> Records contained in a dataset
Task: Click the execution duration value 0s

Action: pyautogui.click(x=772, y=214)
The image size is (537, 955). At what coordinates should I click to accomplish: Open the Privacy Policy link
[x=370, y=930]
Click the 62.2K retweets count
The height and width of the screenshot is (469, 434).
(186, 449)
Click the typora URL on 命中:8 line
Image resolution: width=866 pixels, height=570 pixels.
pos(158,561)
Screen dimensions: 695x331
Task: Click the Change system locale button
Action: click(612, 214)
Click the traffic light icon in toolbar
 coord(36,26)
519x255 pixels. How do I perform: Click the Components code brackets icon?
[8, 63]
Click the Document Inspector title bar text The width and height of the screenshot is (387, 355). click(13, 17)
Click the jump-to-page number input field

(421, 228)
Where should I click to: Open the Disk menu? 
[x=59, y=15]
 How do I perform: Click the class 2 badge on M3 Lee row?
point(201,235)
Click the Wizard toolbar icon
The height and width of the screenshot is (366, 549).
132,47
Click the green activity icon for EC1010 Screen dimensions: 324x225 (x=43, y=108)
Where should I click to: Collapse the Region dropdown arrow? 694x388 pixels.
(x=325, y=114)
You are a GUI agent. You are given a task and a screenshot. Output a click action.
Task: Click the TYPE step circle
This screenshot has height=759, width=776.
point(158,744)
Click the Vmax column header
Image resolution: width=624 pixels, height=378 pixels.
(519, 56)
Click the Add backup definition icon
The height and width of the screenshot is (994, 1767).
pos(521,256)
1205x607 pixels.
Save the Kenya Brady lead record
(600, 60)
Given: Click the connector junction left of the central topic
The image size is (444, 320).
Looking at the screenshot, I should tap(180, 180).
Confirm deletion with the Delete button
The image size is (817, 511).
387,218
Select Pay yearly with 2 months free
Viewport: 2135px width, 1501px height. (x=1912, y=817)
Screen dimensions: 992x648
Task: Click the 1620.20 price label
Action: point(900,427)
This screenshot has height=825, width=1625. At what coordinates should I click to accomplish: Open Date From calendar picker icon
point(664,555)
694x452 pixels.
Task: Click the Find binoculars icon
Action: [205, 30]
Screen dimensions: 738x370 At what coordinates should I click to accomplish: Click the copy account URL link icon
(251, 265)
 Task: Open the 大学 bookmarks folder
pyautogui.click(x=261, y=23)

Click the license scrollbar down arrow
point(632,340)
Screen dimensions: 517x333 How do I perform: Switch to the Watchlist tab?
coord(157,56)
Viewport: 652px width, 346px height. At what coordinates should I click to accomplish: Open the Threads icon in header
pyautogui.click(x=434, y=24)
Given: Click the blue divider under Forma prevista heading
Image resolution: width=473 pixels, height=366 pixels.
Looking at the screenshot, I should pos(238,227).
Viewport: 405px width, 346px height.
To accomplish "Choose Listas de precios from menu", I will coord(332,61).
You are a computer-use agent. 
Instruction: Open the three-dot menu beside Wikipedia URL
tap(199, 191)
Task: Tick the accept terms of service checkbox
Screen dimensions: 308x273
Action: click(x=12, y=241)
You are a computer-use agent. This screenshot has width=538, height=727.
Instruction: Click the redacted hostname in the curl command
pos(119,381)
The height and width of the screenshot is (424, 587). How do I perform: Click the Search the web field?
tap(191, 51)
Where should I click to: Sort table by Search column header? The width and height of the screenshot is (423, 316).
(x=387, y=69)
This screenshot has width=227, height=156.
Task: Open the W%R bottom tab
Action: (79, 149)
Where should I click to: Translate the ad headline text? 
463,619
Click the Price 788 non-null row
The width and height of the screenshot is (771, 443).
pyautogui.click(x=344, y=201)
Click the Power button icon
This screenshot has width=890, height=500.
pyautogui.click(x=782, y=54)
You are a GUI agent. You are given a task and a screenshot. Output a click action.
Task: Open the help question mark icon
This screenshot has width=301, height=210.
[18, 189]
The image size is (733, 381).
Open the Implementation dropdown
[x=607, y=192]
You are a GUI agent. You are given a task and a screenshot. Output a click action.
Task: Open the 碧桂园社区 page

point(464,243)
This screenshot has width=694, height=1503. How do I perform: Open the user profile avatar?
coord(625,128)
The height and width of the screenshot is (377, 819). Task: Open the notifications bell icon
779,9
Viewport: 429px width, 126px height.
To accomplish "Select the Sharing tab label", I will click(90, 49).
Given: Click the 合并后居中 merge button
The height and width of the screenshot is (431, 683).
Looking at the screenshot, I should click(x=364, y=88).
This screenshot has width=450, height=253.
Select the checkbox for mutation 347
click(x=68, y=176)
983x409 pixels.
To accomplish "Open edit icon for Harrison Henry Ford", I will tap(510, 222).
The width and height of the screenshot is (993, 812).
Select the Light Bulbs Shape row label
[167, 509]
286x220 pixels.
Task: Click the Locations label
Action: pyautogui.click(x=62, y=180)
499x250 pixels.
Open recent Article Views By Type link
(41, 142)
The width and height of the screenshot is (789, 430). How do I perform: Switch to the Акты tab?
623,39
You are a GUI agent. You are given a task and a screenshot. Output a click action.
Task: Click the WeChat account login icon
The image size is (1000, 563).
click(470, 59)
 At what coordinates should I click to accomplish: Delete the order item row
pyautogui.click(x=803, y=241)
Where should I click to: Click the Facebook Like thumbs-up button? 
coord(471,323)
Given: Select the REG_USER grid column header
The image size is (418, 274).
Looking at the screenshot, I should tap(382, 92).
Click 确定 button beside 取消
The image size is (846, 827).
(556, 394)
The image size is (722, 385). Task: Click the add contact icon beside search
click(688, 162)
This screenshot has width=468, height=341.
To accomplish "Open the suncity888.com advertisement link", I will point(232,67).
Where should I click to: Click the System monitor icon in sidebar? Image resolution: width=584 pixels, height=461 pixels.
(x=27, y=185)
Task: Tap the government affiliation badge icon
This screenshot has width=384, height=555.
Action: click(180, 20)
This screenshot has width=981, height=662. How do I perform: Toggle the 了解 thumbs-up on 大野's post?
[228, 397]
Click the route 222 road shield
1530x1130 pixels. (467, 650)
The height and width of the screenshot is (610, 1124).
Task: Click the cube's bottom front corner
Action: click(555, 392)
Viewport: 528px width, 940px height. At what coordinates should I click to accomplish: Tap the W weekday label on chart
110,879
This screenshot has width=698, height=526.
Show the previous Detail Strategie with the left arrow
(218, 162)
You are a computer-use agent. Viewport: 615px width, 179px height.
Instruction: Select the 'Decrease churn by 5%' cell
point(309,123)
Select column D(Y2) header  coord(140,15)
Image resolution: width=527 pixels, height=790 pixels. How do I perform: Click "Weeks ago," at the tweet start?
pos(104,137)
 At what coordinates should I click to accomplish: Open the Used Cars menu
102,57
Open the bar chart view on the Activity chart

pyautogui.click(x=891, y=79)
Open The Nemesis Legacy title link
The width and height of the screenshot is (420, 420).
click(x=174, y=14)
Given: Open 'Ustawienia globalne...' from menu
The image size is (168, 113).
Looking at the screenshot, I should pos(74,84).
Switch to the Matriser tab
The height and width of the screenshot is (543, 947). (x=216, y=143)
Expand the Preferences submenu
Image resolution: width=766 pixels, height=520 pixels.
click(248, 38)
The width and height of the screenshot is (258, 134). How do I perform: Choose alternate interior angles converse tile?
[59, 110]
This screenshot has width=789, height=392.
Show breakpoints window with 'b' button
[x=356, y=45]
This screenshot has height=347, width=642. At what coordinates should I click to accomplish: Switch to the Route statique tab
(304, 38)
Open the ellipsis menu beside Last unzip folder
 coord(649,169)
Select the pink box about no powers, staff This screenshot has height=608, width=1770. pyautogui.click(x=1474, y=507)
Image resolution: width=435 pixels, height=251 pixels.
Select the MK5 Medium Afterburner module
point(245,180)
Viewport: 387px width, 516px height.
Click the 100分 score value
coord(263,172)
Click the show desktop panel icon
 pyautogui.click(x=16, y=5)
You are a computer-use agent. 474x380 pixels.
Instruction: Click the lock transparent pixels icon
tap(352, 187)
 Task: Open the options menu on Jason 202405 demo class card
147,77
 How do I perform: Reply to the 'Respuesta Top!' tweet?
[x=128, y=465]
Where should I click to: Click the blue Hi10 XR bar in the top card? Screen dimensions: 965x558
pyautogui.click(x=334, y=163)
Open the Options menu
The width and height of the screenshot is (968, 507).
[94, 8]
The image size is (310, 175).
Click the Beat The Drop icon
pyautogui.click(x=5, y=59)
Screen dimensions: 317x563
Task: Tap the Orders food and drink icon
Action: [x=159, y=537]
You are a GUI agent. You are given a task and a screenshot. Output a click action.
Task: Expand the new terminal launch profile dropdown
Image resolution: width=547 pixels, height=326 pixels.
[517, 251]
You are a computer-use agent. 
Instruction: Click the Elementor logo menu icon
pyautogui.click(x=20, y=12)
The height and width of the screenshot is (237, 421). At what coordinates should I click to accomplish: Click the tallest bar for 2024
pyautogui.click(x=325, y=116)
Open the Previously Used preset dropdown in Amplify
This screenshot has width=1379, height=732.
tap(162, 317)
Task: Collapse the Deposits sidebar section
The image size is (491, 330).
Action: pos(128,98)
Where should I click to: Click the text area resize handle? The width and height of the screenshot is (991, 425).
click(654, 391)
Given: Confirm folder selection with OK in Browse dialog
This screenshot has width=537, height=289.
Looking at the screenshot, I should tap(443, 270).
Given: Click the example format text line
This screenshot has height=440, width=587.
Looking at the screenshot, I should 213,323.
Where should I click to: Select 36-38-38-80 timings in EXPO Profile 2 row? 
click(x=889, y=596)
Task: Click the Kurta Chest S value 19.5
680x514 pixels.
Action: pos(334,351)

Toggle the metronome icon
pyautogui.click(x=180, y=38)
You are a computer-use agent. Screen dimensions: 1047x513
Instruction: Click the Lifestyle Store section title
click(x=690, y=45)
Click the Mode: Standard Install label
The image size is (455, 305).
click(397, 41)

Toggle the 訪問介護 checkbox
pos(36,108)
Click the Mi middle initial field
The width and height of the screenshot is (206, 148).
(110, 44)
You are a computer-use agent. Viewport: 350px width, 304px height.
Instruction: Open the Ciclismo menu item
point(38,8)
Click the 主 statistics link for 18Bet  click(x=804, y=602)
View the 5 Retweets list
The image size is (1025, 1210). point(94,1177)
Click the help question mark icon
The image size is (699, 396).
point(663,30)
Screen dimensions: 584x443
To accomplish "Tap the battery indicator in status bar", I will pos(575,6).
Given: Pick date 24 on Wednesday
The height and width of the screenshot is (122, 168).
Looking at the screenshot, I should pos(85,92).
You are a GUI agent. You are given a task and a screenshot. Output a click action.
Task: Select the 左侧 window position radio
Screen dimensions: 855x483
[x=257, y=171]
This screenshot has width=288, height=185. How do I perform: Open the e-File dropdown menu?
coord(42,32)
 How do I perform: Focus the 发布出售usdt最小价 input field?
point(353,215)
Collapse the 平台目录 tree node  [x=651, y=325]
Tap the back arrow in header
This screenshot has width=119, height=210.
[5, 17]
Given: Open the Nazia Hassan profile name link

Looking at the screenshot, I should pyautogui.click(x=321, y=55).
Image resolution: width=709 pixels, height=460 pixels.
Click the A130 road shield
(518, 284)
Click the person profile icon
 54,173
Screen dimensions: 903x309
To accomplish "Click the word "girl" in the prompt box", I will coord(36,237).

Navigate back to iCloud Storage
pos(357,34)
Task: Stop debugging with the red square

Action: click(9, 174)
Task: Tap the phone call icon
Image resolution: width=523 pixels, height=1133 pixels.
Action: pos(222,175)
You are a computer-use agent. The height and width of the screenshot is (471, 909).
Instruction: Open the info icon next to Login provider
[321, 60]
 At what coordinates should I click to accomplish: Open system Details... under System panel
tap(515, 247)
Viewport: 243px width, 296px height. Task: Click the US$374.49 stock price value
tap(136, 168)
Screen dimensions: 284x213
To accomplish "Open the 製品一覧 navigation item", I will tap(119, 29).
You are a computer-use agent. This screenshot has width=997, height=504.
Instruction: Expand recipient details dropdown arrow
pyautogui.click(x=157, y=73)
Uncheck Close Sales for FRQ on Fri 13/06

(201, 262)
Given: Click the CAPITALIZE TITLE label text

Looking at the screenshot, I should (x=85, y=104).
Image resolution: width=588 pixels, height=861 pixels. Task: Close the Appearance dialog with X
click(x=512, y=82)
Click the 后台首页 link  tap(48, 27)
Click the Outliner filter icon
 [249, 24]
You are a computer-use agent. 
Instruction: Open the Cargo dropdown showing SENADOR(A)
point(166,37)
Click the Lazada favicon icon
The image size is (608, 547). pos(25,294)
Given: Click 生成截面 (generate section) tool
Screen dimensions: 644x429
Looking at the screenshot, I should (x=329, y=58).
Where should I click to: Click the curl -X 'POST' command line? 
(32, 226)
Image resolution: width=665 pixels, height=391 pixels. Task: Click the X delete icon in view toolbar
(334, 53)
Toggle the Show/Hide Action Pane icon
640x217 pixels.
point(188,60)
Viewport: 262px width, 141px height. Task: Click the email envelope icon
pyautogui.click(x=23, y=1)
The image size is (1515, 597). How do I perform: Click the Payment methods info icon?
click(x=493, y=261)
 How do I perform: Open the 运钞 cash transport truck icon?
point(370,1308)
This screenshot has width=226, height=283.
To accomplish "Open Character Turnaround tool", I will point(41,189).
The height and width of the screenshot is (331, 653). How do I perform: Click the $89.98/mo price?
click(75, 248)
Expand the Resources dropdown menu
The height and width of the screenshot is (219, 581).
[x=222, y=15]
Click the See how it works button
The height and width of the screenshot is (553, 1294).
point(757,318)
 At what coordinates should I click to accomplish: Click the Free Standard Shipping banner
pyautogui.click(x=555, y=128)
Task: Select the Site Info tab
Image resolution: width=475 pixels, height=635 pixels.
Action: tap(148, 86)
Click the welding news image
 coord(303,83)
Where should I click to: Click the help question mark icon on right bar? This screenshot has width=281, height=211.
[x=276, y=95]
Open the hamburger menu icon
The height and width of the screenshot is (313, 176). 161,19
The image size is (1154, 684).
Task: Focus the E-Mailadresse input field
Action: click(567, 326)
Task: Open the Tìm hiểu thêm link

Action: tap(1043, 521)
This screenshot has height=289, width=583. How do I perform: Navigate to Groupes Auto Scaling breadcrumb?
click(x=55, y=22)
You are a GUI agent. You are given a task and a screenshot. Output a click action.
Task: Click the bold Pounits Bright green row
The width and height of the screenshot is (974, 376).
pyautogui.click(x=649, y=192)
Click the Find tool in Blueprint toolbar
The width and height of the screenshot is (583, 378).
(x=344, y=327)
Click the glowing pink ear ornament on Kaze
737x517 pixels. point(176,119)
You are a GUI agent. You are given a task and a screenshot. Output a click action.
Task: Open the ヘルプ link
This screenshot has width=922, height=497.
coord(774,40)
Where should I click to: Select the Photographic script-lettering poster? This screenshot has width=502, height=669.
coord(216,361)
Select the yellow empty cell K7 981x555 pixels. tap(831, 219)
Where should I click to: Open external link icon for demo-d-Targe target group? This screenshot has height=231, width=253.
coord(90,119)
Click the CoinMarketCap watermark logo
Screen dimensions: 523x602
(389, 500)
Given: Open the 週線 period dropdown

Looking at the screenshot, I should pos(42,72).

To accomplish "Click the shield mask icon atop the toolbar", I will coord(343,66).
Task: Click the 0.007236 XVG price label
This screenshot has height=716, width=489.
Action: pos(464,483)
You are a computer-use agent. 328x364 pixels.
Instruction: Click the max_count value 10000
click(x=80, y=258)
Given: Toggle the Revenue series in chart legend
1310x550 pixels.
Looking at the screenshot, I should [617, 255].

> Task requirements
Would you print, exactly as written, every line above from the one holding "This screenshot has width=301, height=210." through the one holding "Given: Select the REG_USER grid column header", with both included and no other lines?

> Answer to the problem
This screenshot has width=301, height=210.
[18, 189]
The image size is (733, 381).
Open the Implementation dropdown
[x=607, y=192]
You are a GUI agent. You are given a task and a screenshot. Output a click action.
Task: Open the 碧桂园社区 page

point(464,243)
This screenshot has width=694, height=1503. How do I perform: Open the user profile avatar?
coord(625,128)
The height and width of the screenshot is (377, 819). Task: Open the notifications bell icon
779,9
Viewport: 429px width, 126px height.
To accomplish "Select the Sharing tab label", I will click(90, 49).
Given: Click the 合并后居中 merge button
The height and width of the screenshot is (431, 683).
Looking at the screenshot, I should click(x=364, y=88).
This screenshot has width=450, height=253.
Select the checkbox for mutation 347
click(x=68, y=176)
983x409 pixels.
To accomplish "Open edit icon for Harrison Henry Ford", I will tap(510, 222).
The width and height of the screenshot is (993, 812).
Select the Light Bulbs Shape row label
[167, 509]
286x220 pixels.
Task: Click the Locations label
Action: pyautogui.click(x=62, y=180)
499x250 pixels.
Open recent Article Views By Type link
(41, 142)
The width and height of the screenshot is (789, 430). How do I perform: Switch to the Акты tab?
623,39
You are a GUI agent. You are given a task and a screenshot. Output a click action.
Task: Click the WeChat account login icon
The image size is (1000, 563).
click(470, 59)
 At what coordinates should I click to accomplish: Delete the order item row
pyautogui.click(x=803, y=241)
Where should I click to: Click the Facebook Like thumbs-up button? 
coord(471,323)
Given: Select the REG_USER grid column header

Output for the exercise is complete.